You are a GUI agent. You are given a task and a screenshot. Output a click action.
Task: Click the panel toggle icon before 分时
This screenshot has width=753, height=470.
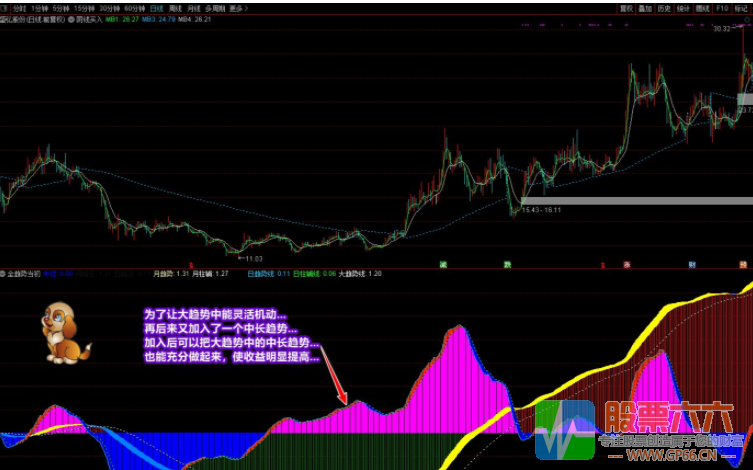pyautogui.click(x=4, y=7)
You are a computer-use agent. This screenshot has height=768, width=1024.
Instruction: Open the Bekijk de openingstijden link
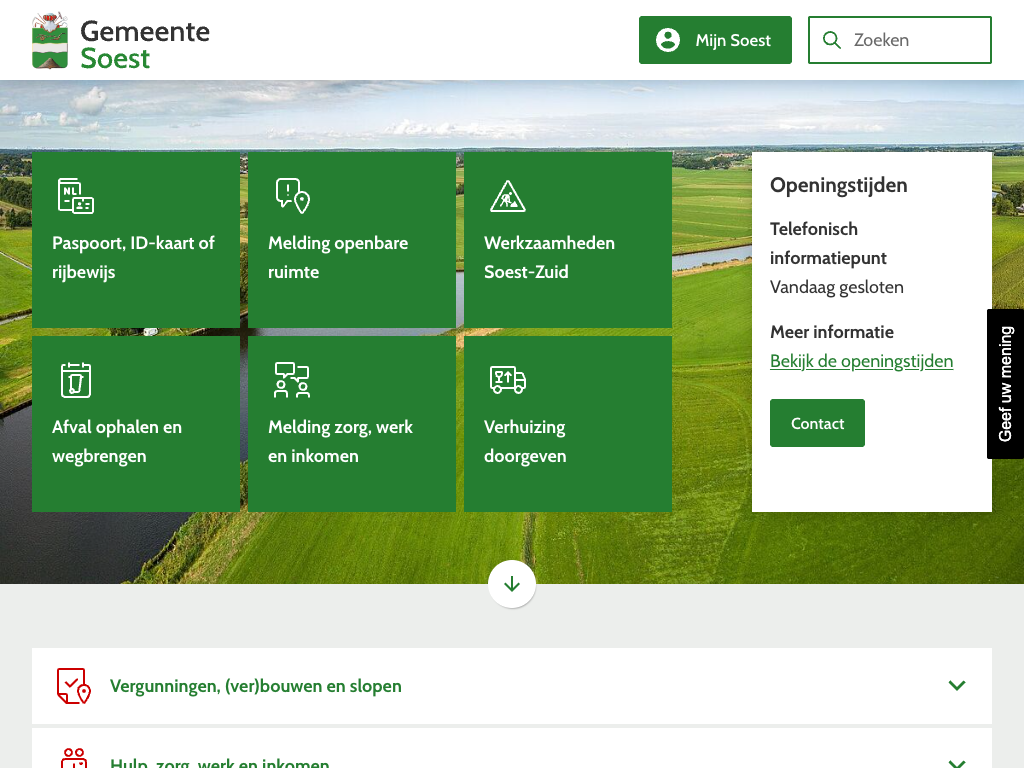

_Problem requirements_: The result should be the full listing, retyped exactly and free of pictures.

_Expected answer_:
You are a GUI agent. You are given a task and a screenshot. Output a click action.
Task: Click the panel toggle icon before 分时
This screenshot has width=753, height=470.
pyautogui.click(x=4, y=7)
You are a computer-use agent. This screenshot has height=768, width=1024.
Instruction: Open the Bekijk de openingstijden link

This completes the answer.